*TASK DIRECTIONS*. Having located "Products (656, 189)" in the records below, repeat exactly the line it is on and all subsequent lines, ending with the last.

====== LISTED RECORDS ======

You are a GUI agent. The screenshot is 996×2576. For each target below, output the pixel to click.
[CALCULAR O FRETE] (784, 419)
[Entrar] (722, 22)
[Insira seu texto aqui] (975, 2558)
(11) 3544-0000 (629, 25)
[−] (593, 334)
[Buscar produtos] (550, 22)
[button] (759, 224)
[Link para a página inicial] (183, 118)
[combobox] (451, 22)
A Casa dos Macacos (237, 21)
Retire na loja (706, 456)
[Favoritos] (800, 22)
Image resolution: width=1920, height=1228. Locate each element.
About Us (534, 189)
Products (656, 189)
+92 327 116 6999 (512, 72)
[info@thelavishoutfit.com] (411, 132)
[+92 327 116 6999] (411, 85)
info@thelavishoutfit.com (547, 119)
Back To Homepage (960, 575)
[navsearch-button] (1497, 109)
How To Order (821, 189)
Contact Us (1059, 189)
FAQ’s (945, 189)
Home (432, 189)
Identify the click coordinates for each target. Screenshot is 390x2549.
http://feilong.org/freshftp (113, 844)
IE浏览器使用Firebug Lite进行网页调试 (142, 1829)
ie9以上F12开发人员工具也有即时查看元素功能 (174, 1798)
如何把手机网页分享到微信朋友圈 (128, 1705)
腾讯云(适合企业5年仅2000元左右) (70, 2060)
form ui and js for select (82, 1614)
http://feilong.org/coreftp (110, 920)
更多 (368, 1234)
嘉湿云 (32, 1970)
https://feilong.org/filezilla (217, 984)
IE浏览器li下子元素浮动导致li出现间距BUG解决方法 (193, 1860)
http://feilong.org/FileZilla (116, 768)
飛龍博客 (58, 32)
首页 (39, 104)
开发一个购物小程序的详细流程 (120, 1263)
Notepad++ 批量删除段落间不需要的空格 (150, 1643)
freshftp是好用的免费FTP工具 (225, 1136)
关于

======

*REPLY*.
Products (656, 189)
+92 327 116 6999 (512, 72)
[info@thelavishoutfit.com] (411, 132)
[+92 327 116 6999] (411, 85)
info@thelavishoutfit.com (547, 119)
Back To Homepage (960, 575)
[navsearch-button] (1497, 109)
How To Order (821, 189)
Contact Us (1059, 189)
FAQ’s (945, 189)
Home (432, 189)
Identify the click coordinates for each target. Screenshot is 390x2549.
http://feilong.org/freshftp (113, 844)
IE浏览器使用Firebug Lite进行网页调试 (142, 1829)
ie9以上F12开发人员工具也有即时查看元素功能 (174, 1798)
如何把手机网页分享到微信朋友圈 (128, 1705)
腾讯云(适合企业5年仅2000元左右) (70, 2060)
form ui and js for select (82, 1614)
http://feilong.org/coreftp (110, 920)
更多 (368, 1234)
嘉湿云 (32, 1970)
https://feilong.org/filezilla (217, 984)
IE浏览器li下子元素浮动导致li出现间距BUG解决方法 (193, 1860)
http://feilong.org/FileZilla (116, 768)
飛龍博客 (58, 32)
首页 (39, 104)
开发一个购物小程序的详细流程 (120, 1263)
Notepad++ 批量删除段落间不需要的空格 (150, 1643)
freshftp是好用的免费FTP工具 (225, 1136)
关于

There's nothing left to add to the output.